Ecco il nuovo capitolo, questa volta lasciamo Jackie per seguire un po’ Autumn (e non solo…).

Noto con gioia che diversi utenti stanno leggendo/seguendo la storia e questo mi rende piena di orgoglio. Come sempre, se avete commenti, giudizi e consigli da darmi aspetto ansiosamente le vostre recensioni. Ogni critica costruttiva è ben accetta.
Grazie mille a chi recensisce, segue, mette tra le storie preferite o ricordate Three Lives 
e anche ai timidi lettori silenziosi,
musicislife17




Come promesso da Gabriél, Autumn cominciò subito a lavorare come cameriera a L'angle des artistes. Aveva già avuto esperienze simili nei vari viaggi che aveva compiuto, perciò non le fu difficile adattarsi alla routine giornaliera del posto. Inoltre Gabriél era stato disponibile ad aiutarla per ogni evenienza, perciò non aveva nulla da temere.
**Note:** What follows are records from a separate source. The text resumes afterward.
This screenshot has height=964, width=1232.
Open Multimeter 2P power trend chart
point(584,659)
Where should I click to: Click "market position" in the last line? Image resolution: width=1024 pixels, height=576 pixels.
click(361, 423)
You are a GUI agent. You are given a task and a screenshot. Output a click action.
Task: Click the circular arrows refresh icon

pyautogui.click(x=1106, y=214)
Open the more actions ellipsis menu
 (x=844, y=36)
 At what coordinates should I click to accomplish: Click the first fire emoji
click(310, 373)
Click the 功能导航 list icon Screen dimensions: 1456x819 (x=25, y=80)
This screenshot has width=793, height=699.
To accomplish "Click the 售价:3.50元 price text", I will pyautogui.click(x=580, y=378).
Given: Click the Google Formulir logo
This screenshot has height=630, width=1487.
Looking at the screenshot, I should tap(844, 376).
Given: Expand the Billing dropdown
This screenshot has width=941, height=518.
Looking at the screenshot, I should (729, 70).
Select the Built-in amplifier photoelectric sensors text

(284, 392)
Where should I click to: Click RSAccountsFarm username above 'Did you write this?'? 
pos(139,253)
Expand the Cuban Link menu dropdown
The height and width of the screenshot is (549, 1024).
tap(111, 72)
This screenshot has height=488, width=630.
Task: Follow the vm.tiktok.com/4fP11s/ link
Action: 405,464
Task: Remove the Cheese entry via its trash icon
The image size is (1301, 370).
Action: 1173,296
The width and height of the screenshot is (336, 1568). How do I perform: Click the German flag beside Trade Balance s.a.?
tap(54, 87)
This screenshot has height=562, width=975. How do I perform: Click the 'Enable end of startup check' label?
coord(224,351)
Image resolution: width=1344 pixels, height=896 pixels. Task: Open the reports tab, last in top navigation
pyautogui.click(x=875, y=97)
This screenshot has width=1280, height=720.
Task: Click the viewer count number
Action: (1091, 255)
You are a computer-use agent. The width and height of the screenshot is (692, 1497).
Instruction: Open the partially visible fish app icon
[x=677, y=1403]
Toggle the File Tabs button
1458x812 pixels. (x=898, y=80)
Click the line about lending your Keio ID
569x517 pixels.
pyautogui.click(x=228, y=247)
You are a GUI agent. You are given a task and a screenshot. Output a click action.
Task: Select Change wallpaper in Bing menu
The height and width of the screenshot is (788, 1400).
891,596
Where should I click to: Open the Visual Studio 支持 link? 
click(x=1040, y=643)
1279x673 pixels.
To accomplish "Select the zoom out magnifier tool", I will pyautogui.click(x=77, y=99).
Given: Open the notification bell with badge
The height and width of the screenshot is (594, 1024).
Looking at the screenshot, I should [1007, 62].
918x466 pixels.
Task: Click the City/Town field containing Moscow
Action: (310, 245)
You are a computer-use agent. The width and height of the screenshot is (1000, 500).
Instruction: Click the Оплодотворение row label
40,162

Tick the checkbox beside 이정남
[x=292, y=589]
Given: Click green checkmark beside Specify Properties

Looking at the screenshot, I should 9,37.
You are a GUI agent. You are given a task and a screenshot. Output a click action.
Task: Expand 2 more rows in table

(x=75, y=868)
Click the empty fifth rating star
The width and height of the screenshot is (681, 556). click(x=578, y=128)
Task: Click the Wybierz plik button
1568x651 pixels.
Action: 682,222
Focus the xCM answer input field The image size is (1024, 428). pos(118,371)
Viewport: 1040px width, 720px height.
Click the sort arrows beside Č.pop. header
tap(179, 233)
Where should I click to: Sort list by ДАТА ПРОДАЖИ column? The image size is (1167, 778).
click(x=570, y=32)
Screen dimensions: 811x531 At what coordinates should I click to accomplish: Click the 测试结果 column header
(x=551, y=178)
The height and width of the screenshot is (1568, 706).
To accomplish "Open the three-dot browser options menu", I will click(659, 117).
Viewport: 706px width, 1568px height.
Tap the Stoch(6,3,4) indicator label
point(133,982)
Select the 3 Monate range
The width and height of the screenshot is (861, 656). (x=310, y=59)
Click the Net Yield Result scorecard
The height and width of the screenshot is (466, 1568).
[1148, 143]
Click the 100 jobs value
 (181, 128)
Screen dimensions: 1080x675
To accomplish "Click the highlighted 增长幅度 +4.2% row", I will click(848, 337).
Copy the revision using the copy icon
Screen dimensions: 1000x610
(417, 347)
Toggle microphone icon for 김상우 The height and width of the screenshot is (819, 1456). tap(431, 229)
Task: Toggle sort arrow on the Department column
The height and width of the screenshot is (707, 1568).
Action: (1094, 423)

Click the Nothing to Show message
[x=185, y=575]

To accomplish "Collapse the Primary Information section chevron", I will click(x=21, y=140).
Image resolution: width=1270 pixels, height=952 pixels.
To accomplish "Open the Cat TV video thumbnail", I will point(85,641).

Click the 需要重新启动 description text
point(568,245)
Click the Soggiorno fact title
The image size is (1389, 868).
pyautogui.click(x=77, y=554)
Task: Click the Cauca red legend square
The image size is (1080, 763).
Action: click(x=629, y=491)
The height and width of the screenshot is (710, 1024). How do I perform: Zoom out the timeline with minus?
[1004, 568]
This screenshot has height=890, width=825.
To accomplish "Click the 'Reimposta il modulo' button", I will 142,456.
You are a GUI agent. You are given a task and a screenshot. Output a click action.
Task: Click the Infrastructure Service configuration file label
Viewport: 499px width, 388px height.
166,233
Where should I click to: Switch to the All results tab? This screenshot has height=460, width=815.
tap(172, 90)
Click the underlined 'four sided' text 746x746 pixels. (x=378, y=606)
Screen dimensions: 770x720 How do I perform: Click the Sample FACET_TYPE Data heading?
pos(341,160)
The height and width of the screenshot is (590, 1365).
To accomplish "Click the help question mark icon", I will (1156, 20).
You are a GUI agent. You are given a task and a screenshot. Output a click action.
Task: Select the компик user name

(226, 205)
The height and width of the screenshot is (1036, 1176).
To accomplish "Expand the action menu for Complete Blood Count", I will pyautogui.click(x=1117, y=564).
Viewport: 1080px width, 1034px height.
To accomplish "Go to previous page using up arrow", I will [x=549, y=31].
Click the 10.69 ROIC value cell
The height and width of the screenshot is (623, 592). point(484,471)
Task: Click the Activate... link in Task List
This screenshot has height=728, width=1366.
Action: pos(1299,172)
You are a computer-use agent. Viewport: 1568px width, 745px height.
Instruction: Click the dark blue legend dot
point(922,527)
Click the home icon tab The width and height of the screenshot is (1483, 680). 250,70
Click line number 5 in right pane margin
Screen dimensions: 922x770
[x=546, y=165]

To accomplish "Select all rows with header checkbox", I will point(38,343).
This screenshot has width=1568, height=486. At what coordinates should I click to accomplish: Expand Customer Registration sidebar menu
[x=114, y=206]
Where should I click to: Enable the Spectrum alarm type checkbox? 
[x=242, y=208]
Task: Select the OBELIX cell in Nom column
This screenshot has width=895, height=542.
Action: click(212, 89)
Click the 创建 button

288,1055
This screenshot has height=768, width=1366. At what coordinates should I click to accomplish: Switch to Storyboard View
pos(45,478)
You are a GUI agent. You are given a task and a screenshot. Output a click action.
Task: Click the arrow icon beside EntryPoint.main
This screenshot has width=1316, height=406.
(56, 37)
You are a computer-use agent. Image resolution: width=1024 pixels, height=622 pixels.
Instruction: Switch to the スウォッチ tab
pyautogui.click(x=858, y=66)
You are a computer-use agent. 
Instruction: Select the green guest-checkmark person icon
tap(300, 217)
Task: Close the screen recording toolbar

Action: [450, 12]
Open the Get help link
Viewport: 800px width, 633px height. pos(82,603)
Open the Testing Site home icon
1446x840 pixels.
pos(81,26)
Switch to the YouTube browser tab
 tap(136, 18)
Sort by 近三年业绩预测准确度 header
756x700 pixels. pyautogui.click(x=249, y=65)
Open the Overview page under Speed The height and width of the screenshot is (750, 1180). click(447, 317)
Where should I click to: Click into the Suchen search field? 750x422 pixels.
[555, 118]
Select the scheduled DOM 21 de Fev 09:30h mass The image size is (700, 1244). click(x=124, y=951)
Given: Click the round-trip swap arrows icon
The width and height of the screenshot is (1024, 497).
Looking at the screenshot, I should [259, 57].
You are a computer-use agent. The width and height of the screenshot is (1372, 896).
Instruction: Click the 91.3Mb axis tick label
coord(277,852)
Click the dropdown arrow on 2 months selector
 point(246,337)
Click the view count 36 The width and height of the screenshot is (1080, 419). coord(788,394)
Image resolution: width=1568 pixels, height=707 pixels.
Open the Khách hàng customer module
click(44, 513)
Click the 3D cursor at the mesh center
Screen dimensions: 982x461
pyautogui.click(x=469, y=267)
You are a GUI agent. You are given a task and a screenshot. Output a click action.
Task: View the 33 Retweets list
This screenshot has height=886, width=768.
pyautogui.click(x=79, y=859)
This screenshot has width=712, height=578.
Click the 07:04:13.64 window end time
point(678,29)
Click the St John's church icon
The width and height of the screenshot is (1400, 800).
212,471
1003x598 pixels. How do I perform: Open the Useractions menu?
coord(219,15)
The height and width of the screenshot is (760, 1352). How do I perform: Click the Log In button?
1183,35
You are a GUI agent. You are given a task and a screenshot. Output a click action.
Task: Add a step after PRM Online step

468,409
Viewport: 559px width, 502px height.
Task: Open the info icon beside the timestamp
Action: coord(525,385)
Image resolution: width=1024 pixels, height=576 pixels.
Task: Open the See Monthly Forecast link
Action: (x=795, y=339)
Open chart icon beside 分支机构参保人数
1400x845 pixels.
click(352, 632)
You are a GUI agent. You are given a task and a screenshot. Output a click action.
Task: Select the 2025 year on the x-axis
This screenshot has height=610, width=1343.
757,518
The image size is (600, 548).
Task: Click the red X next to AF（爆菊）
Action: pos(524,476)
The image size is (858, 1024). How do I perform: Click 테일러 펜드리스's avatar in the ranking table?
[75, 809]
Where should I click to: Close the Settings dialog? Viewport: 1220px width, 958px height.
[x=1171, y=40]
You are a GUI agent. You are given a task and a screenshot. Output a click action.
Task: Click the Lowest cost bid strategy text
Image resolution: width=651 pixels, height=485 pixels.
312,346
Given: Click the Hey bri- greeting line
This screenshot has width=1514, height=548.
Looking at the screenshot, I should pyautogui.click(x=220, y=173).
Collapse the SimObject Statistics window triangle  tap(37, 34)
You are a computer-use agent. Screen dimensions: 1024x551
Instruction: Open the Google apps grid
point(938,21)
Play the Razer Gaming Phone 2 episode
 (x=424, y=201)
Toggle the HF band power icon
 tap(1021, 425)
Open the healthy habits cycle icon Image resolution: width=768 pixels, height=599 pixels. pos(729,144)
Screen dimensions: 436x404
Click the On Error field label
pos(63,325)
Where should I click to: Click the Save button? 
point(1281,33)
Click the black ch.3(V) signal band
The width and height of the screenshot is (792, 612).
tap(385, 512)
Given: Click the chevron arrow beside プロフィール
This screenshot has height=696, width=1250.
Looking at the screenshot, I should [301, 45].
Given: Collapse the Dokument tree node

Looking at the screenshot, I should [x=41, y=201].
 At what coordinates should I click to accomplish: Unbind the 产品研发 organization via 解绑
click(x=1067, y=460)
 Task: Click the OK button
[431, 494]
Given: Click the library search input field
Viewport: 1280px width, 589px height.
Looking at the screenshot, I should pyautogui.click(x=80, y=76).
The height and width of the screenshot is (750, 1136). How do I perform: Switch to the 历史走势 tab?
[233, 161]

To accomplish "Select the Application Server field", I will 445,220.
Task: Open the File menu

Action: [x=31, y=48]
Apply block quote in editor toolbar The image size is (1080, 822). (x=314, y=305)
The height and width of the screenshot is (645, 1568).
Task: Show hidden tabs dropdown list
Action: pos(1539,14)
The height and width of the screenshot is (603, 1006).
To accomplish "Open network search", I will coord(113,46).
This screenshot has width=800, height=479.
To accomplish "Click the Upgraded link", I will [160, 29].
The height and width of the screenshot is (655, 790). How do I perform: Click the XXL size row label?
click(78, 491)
Ad Autumn piaceva lavorare lì. Non solo era circondata da un’atmosfera stimolante, dato che il locale era frequentato davvero da artisti di ogni sorta, ma aveva anche modo di abituarsi nuovamente alla realtà comune, alla vita normale. Cominciò ad imparare le facce dei clienti abituali, oltre ai suoi amici di vecchia data, e le abitudini di ognuno di loro. Garrett era sempre il primo ad arrivare all’apertura, alle otto e mezza del mattino. Si sedeva nell’angolo a lui riservato e meditava pensieroso sui suoi numerosi carteggi. Non era di grande compagnia, chiuso com’era nel suo mondo, ma ogni tanto Autumn scambiava quattro chiacchiere con lui su argomenti vari, letteratura in particolare. Senza bisogno di domandare, Garrett riceveva ad intervalli regolari una tazza di the nero che Autumn imparò a servirgli non appena era terminata quella precedente.

Durante la mattinata si alternavano clienti occasionali a volti conosciuti, più che altro studenti del vicino Lincoln Center. Soprattutto all’ora di pranzo e in prima serata, quando i corsi mattutini e pomeridiani concludevano. E Autumn si divertiva ad ascoltare i loro discorsi, le scaramucce che avevano avuto con i professori o i colleghi, le ambizioni e i sogni che li animavano. Andavano a L'angle des artistes come se per loro fosse una seconda casa e questo riscaldava il cuore della ragazza, che rivedeva se stessa in loro.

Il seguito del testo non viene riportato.